My research assistant challenged me to describe the project and I offered this:   
States are not subject to the same rules for upstream liability as private companies, even when they (or at least an organ of state) operates effectively like an apex enterprise in a production chain. Where private apex companies may be held liable for damages caused by their subsidiaries or other controlled entities, the state is rarely held accountable for the state owned enterprises that it supervises. This is because society has indulged the belief that (or invested in the meaning of) the state as somehow special. And while one could cut off th head of the incarnation of the state form time to time or overthrow a dynasty when its mandate was revoked, one could not seek damages for their sovereign (and once upon a time any) acts. This was not problematic in the through the 20th century (though controversial at least about the extent of the usual sovereign immunity waivers for commercial activity and certain torts). But two significant trends in this century now challenge the old premises that limit state accountability as the apex owner of SOEs, both tied to the emergence of expectations of enterprise responsibility across production chains with respect to human rights and sustainability norms. rules, and laws. The first is a function of the governmentalization and legalization of that regulatory role as indivisible from enterprise role in more narrowly conceived economic activities. The second is a function of the rise of common law business and human rights torts that extends  principles of legal responsibility in private law much farther across production chains. 

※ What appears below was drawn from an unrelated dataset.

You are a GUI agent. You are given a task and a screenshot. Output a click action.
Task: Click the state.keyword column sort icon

The first is the governmentalization of the private sector. produced as accountability and compliance regimes have increasing vested apex companies with regulatory duties extending to some significant portion of their production chains. If all companies are now exercising sovereign power (through due diligence and reporting and accountability laws) then it seems that the sovereign activities exception to immunity waivers no longer ought to apply. Conversely the argument could be made that all entities irrespective of their character as private or public ought to enjoy sovereign immunity with respect to their regulatory obligations, that is state immunity ought to shield all companies as sovereign agent of the state (no one is going to like that). Additionally inherent in the principles by which SOEs are entitled to operate under the same rules as private companies is the notion that the state can simultaneously act as the ultimate corporate “owner” of the enterprise AND ALSO as the regulator of that enterprise without conflicts of interest (break of which would produce liability). Taken together these principles are “activated” where as has become more common after 2010, states (1) impose legal compliance and regulatory responsibilities soon enterprises that cover the entity’s production chain (at least through its direct and indirect subsidiaries and affiliates). The German Supply Chain Due Diligence Law is a good example. The result is that there is now a principle of responsibility that is centered at the highest level of corporate supervision. With SOEs that necessarily has to be the ownership agency in the state itself (it is in this sense that suggest that the state becomes its own legal subject).  

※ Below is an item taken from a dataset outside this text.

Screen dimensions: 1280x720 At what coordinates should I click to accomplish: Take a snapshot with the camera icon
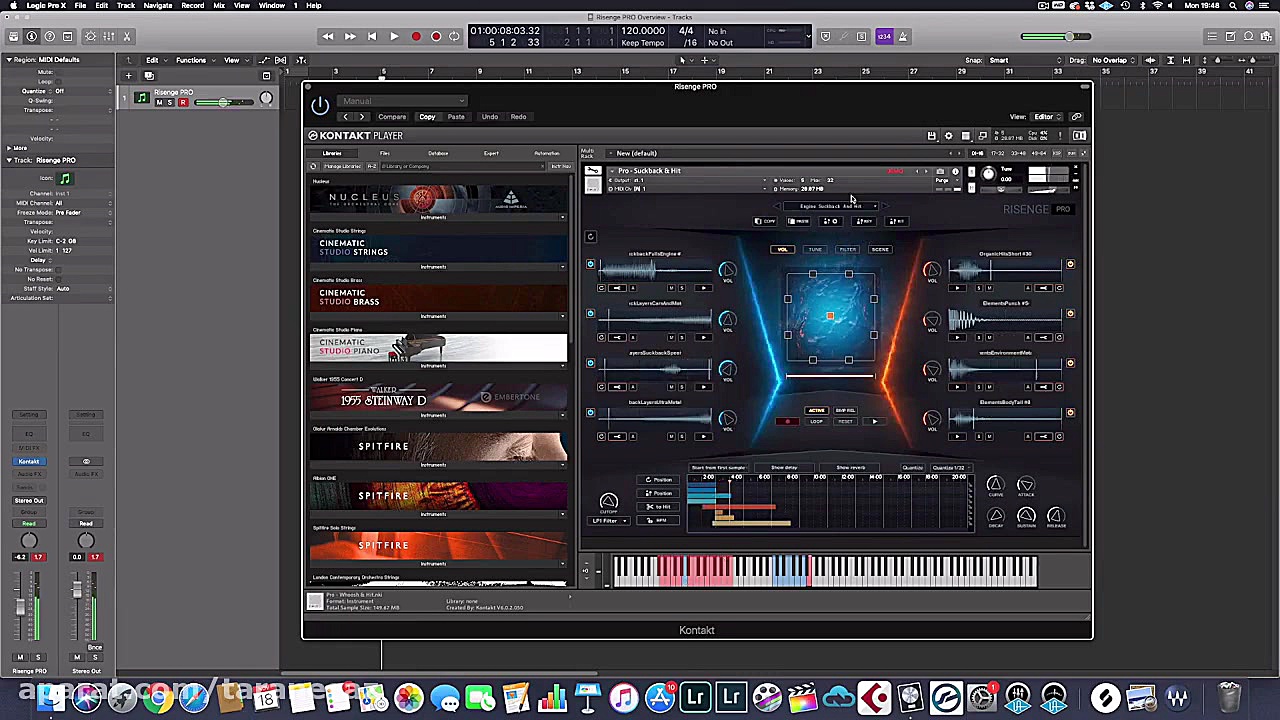(940, 170)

The second has emerged recently as courts, especially in common law states (but not always) develop what might be characterized as a common law human rights torts. As a consequence of this development, courts have been willing to extend  (or apportion) liability for certain damages caused at  the lower levels of a production chain characterized by interlinked autonomous enterprises across different domestic legal orders, to apex enterprises.  The crux of this private law development is centered on attribution rules which make no distinction between what might otherwise have been labeled economic or sovereign functions. The apex company may be accountable for the damages caused by downstream subsidiaries where sufficient regulatory or operational control can be attributed to them (without invoking traditional and restrictive common law rules of agency or equity rules of veil piercing. This emerging private law system of liability ought not to be applied by reference to the sovereign character of the body corporate that serves as the apex enterprise of a production chain.  Having posted that contemporary principles among developed states (through the normative work of the Organization for Economic Cooperation and Development) now assume that an organ of state can serve expressly as the apex body corporate for the exercise of corporate oversight of SOEs (for and in the name of the ultimate individual shareholders--the people) even as it also is constituted as the institution through which sovereign authority is exercised, there is no reason why the rules of apportioning responsibility to the apex enterprise ought not to apply as well to states. 

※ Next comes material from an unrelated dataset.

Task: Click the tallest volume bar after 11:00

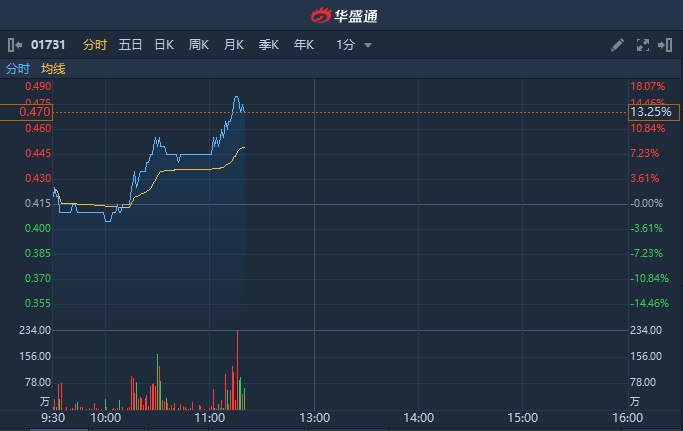Action: (237, 370)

Taken together this suggests that the state’s presumption of immunity with respect to its SOEs is not limited by the commercial activities exception. Alternatively the trajectories of change might suggest instead that the delegated regulatory responsibilities of enterprises must be recharacterized as commercial in character—a bitter pill to swallow for those invested in state sovereign immunity).  Likewise, the presumption of immunity in this context would ironically enough enhance the argument from the private sector that principles of equity and level placing field ought to extend such immunity to the regulatory responsibilities of the private enterrise.  

I welcome engagement and discussion; these are topics for which definitive conclusions are not yet possible.  But the identification fo trajectories and the evaluation of their consequences--the way we invest them with meaning and value, add important dimensions to the legal and policy discussions that are now taking place.   


The abstract and Introduction follow.  The paper may be accessed HERE




Un Somaro Piumato’--Rethinking the Scope and Nature of State Liability for Acts of their Commercial Instrumentalities: State Owned Enterprises and State-Owner Liability in the Post-Global

Larry Catá Backer[1]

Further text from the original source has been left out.